## Dataset records
· · · ·
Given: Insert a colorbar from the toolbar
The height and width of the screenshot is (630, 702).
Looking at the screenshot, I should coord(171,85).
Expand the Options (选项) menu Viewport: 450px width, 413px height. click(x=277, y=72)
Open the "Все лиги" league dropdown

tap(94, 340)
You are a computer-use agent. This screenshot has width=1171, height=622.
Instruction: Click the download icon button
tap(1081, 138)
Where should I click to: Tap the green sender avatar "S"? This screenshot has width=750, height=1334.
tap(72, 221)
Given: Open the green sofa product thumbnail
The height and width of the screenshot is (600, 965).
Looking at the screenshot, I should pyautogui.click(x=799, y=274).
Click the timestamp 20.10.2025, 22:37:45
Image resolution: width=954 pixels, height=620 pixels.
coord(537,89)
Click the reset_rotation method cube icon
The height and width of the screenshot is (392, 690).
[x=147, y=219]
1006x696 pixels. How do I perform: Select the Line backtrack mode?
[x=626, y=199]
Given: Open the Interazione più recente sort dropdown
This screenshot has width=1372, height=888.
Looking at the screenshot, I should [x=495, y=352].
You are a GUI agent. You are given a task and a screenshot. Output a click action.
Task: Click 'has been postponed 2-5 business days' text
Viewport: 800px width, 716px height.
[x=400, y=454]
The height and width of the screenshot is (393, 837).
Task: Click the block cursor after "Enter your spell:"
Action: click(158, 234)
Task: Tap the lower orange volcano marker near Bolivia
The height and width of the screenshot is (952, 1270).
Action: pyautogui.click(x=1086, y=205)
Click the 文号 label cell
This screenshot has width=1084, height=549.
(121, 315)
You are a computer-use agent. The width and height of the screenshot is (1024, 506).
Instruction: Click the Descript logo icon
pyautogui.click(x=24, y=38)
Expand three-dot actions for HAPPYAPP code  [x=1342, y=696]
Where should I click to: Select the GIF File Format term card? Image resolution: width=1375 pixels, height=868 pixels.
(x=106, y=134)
· · · ·
## Activity
Begin with the line that contains "1006x696 pixels. How" and print each line exactly until the data ends, including the last line.

## Exercise result
1006x696 pixels. How do I perform: Select the Line backtrack mode?
[x=626, y=199]
Given: Open the Interazione più recente sort dropdown
This screenshot has width=1372, height=888.
Looking at the screenshot, I should [x=495, y=352].
You are a GUI agent. You are given a task and a screenshot. Output a click action.
Task: Click 'has been postponed 2-5 business days' text
Viewport: 800px width, 716px height.
[x=400, y=454]
The height and width of the screenshot is (393, 837).
Task: Click the block cursor after "Enter your spell:"
Action: click(158, 234)
Task: Tap the lower orange volcano marker near Bolivia
The height and width of the screenshot is (952, 1270).
Action: pyautogui.click(x=1086, y=205)
Click the 文号 label cell
This screenshot has width=1084, height=549.
(121, 315)
You are a computer-use agent. The width and height of the screenshot is (1024, 506).
Instruction: Click the Descript logo icon
pyautogui.click(x=24, y=38)
Expand three-dot actions for HAPPYAPP code  [x=1342, y=696]
Where should I click to: Select the GIF File Format term card? Image resolution: width=1375 pixels, height=868 pixels.
(x=106, y=134)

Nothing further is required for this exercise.